Stored data:
___

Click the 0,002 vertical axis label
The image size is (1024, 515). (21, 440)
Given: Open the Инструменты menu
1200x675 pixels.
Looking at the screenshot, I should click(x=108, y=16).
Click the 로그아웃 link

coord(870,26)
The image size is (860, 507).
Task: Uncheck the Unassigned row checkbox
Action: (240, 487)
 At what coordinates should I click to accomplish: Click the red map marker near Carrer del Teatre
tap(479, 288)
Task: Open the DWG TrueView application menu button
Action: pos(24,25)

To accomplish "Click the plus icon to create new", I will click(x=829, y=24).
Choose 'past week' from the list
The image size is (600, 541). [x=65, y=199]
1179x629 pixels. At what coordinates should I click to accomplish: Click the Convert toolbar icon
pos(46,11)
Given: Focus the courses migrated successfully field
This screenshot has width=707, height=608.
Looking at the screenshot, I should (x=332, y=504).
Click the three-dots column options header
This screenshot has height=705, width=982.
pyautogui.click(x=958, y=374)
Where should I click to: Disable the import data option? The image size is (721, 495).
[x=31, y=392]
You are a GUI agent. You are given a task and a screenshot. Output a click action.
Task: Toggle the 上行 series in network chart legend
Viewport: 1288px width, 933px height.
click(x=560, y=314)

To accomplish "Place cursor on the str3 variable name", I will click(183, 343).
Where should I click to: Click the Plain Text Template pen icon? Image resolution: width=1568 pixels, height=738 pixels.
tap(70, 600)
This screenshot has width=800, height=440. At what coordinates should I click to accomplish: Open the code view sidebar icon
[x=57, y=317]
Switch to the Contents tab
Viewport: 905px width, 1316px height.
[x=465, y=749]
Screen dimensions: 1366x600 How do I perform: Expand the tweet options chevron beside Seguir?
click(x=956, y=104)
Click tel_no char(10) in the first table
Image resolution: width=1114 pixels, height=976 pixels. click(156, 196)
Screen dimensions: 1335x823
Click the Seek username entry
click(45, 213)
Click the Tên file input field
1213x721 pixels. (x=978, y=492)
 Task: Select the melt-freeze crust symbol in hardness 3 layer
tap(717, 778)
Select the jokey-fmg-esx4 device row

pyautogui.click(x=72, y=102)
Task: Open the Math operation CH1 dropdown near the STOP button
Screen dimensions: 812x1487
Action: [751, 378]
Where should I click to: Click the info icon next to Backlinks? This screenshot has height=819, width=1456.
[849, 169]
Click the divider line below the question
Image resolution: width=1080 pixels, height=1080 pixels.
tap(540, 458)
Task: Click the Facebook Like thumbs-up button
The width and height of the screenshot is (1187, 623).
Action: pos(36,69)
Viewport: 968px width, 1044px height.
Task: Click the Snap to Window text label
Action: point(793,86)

___

• **What the task asks**
What you give back should be exactly the lines of the data above from the line with "Where should I click to: Click the info" through the line with "Task: Click the Facebook", both of those included, and nothing more.

• **Exercise result**
Where should I click to: Click the info icon next to Backlinks? This screenshot has height=819, width=1456.
[849, 169]
Click the divider line below the question
Image resolution: width=1080 pixels, height=1080 pixels.
tap(540, 458)
Task: Click the Facebook Like thumbs-up button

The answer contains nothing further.